The Sheriff’s Office has received multiple awards for our traffic safety initiatives and has been re-accredited twice (2015 and 2019) under this administration. The crime rate in Gloucester County is as low as it has been since 2011 which is a direct reflection of the great work by the men and women who work here and the positive relationship that we enjoy with the citizens that we serve.

What are three major challenges the sheriff’s department is facing, and what will you do to address these challenges if elected?

Since my time as sheriff I have seen that many of the same issues exist at different levels, and although many of these issues may subside, it is a matter of time before they re-emerge, often presenting law enforcement with the same challenges.

The most notable of these issues is the ever so common drug related theme that plagues society as a whole. When coupling the various types, styles and/or varieties available on the market with the fact that they tend to be cyclical in nature, implementing a plan to combat this issue always presents a challenge.

I have seen new drugs such as spice and bath salts emerge within our community, and older more recognizable drugs such as heroin and prescription drugs re-emerge, being either used or sold, and even leading to overdoses and deaths.

As sheriff, I have and will continue taking a firm stance on the battle against drugs in our community and will continue proactive measures to fight those who intend to bring them into our county. Some of our efforts include education of our youth through our DARE program in the elementary schools, our public forum on opioids at the high school, and many other informative seminars.

The Sheriff’s Office continues membership and assignment of personnel to the regional drug taskforce. As Sheriff, I have approved and implemented the use of Narcan by our deputies when they encounter an individual who has overdosed from opioid use.

I have also implemented a K-9 program that has greatly assisted with the detection of narcotics and allows us to perform continuous sweeps of our county schools.
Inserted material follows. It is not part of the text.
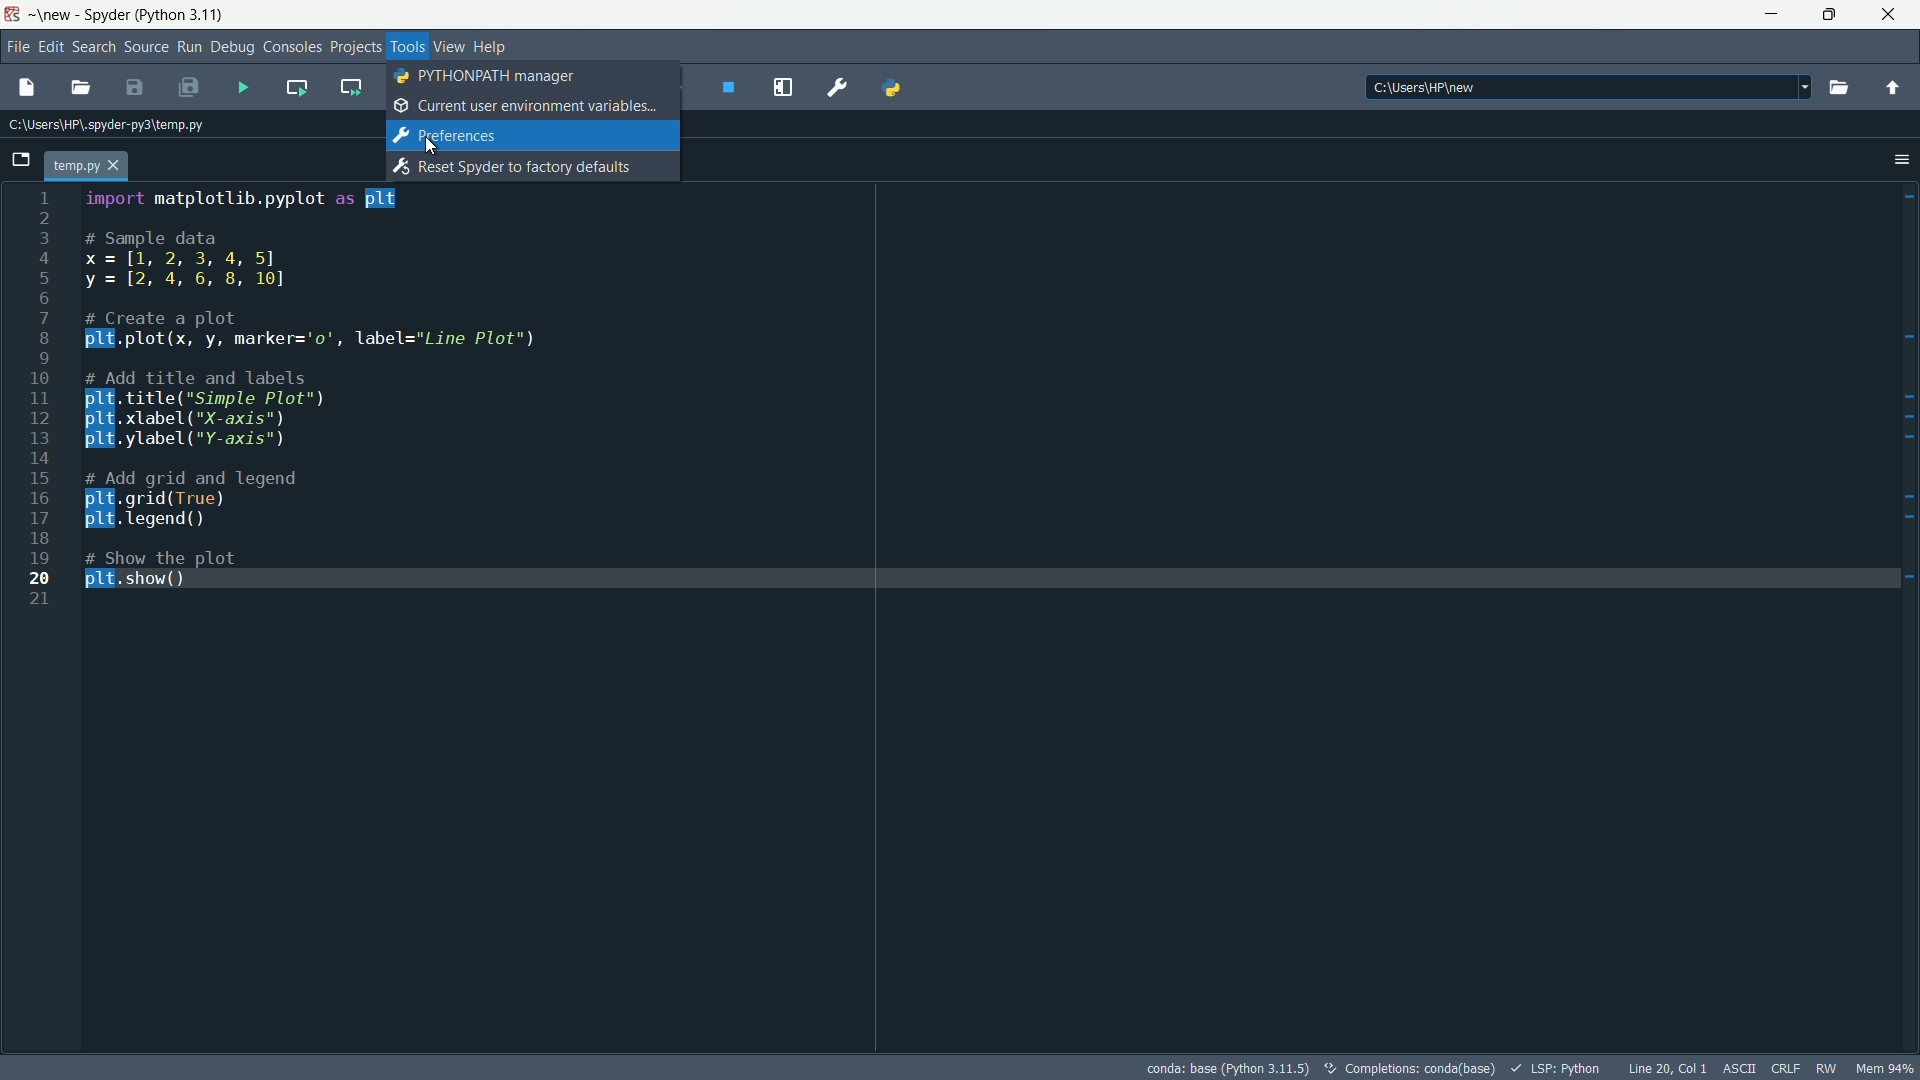  I want to click on file eol status, so click(1785, 1068).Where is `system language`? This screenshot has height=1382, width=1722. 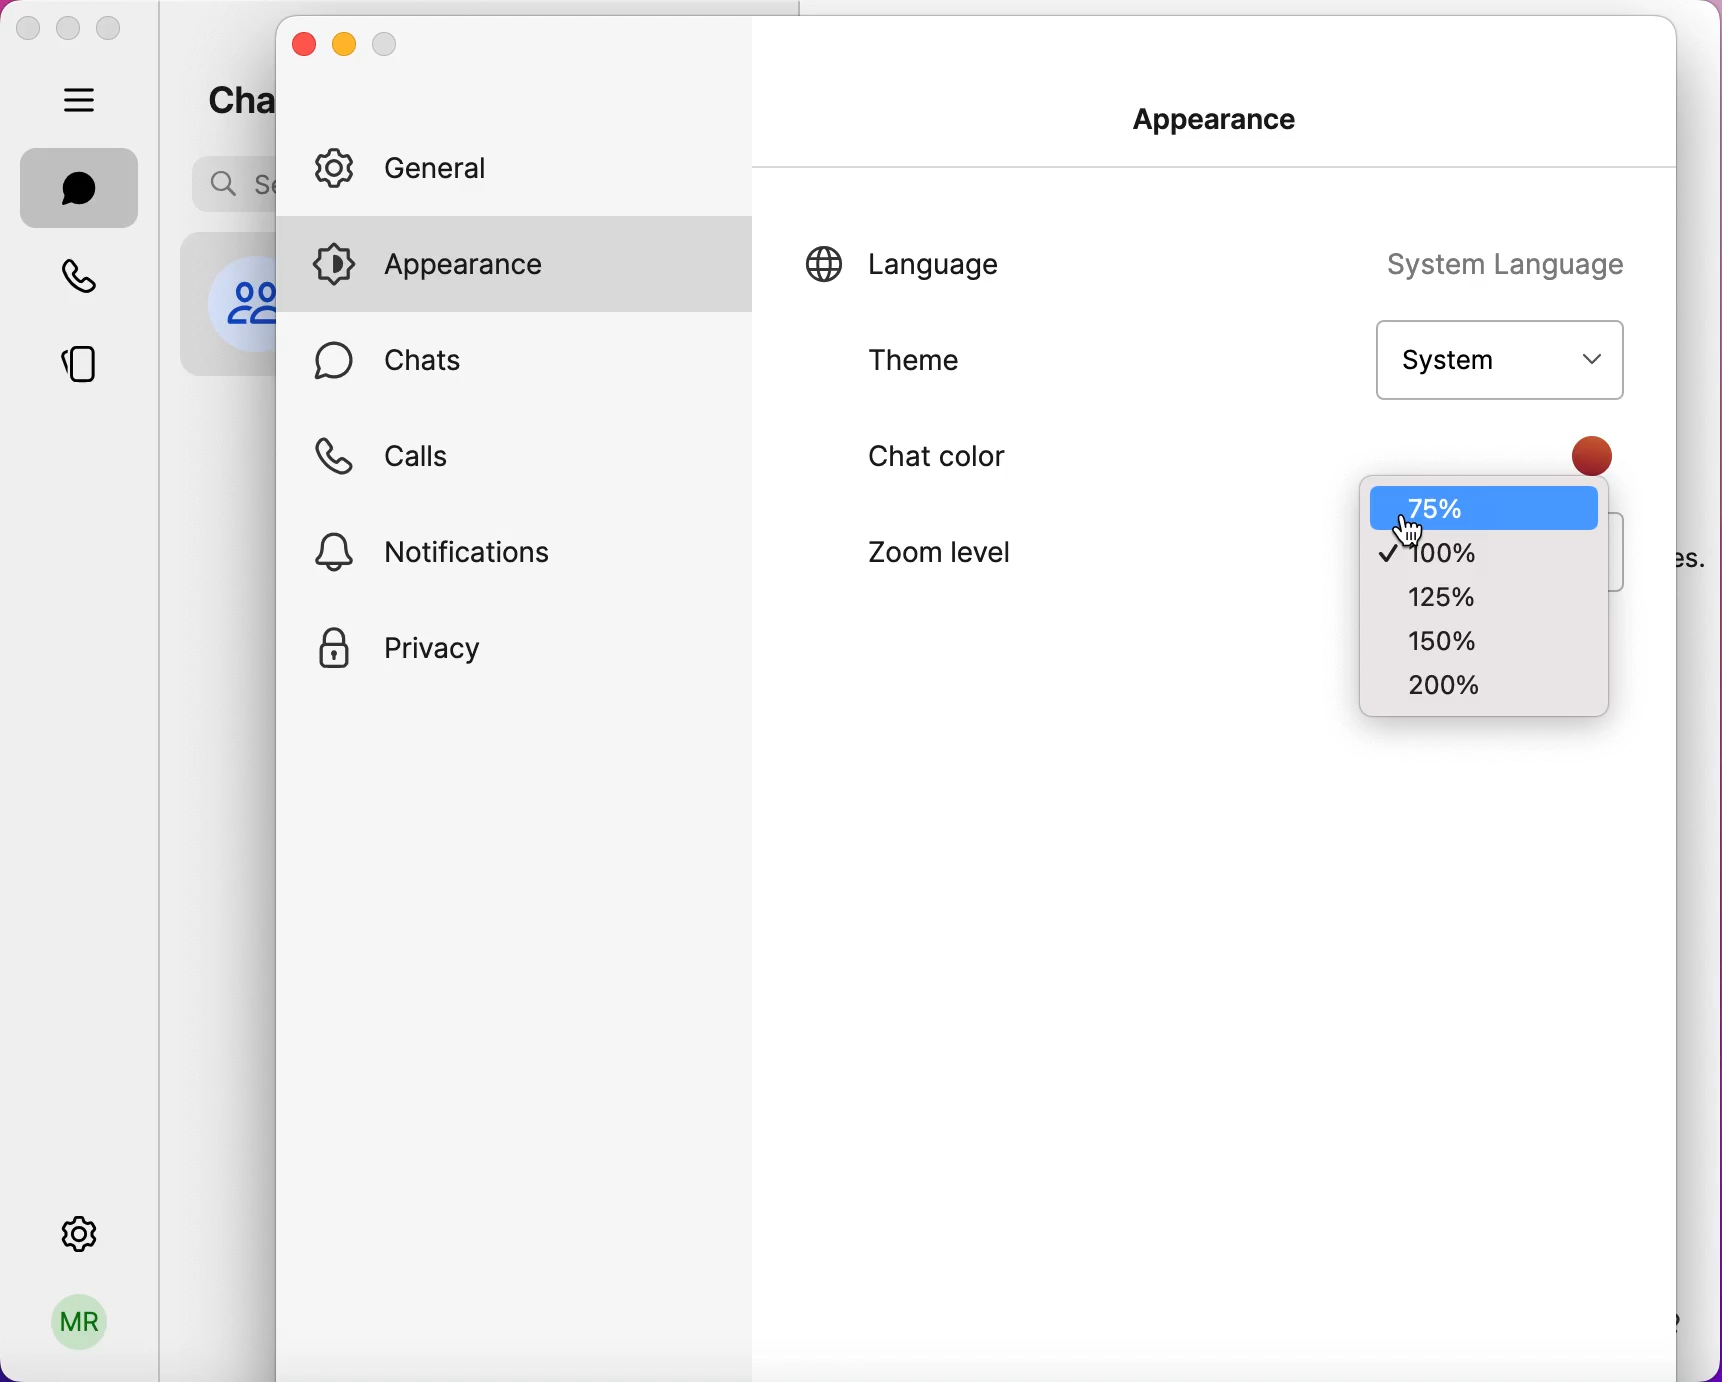 system language is located at coordinates (1516, 243). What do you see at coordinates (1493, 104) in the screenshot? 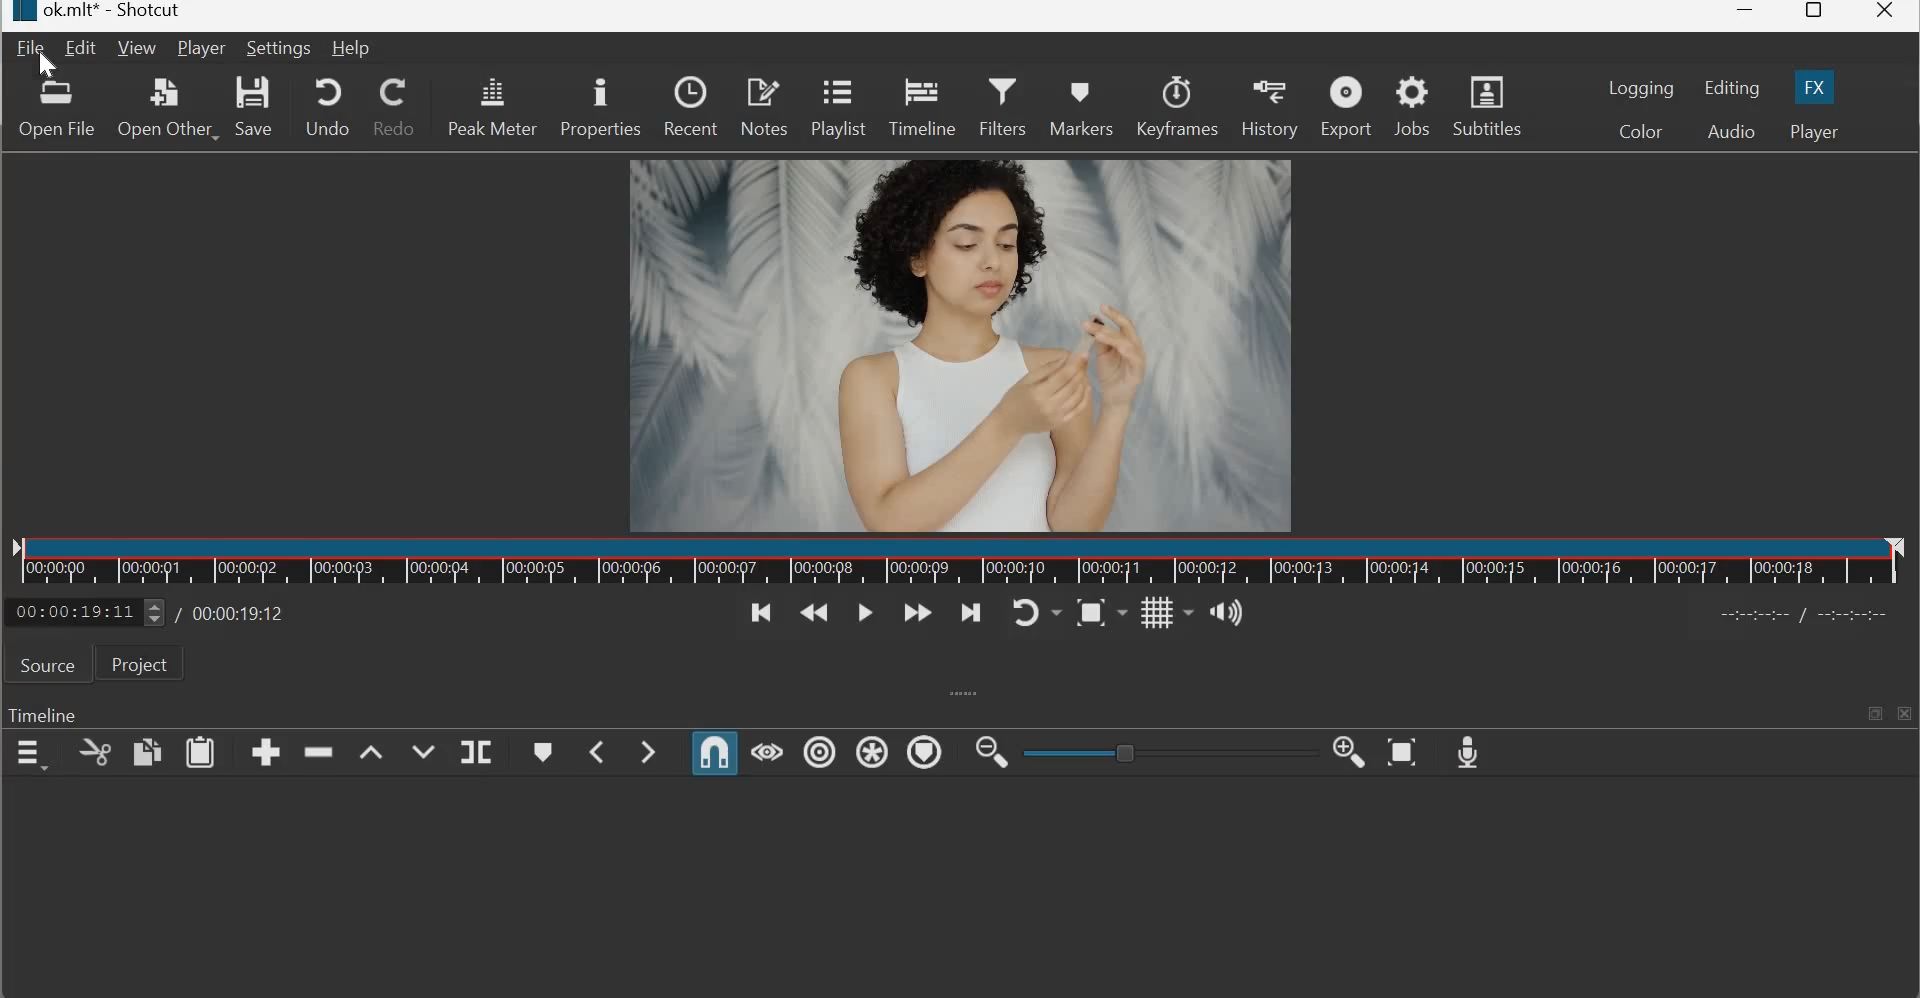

I anticipate the war on drugs will always exist and I will continue to monitor and implement necessary means to eradicate the problem and keep them out of our community.

Another issue facing the Sheriff’s Office today, and it is a problem facing the entire industry, is staffing. Locating and hiring good law enforcement candidates is becoming more difficult in each passing year. There was a time when the Sheriff’s Office posted an opening, we would receive dozens of applications with a majority of those being potentially good candidates with very good backgrounds. Today we struggle to get nearly as many applicants, and we find that many of those displaying interest are often removed from the process due to issues found within their backgrounds.

Society has changed over the past 30 years, and many young men and women simply are not inclined to partake in the everyday risks associated with law enforcement. In other cases, those that are interested have regretfully participated in activities that in turn, make them ineligible for hire. Even though we are facing this problem, the Gloucester County Sheriff’s Office will maintain a firm stance on not reducing our hiring criteria.

We place a great deal of effort into hiring the right people to work here and I would rather work short staffed than to lower our standards and potentially damage our excellent reputation within the community. As far as recruitment, we are continually analyzing ways to enlist trustworthy, well-rounded people to our agency and do so by never compromising our agency values, staying competitive with salaries, working with our local high school and area colleges to promote our community and agency in a positive light.

Although staffing appears to be an issue nationwide, we feel as though we have less turnover and better qualified candidates than do most agencies. This is a direct reflection of the working relationship between administration within this office, the county Board of Supervisors, and this great community. Our deputies continue to be provided with the most up to date equipment along with, competitive salaries and training which enhances both morale and job performance. In the end, the community reaps this reward.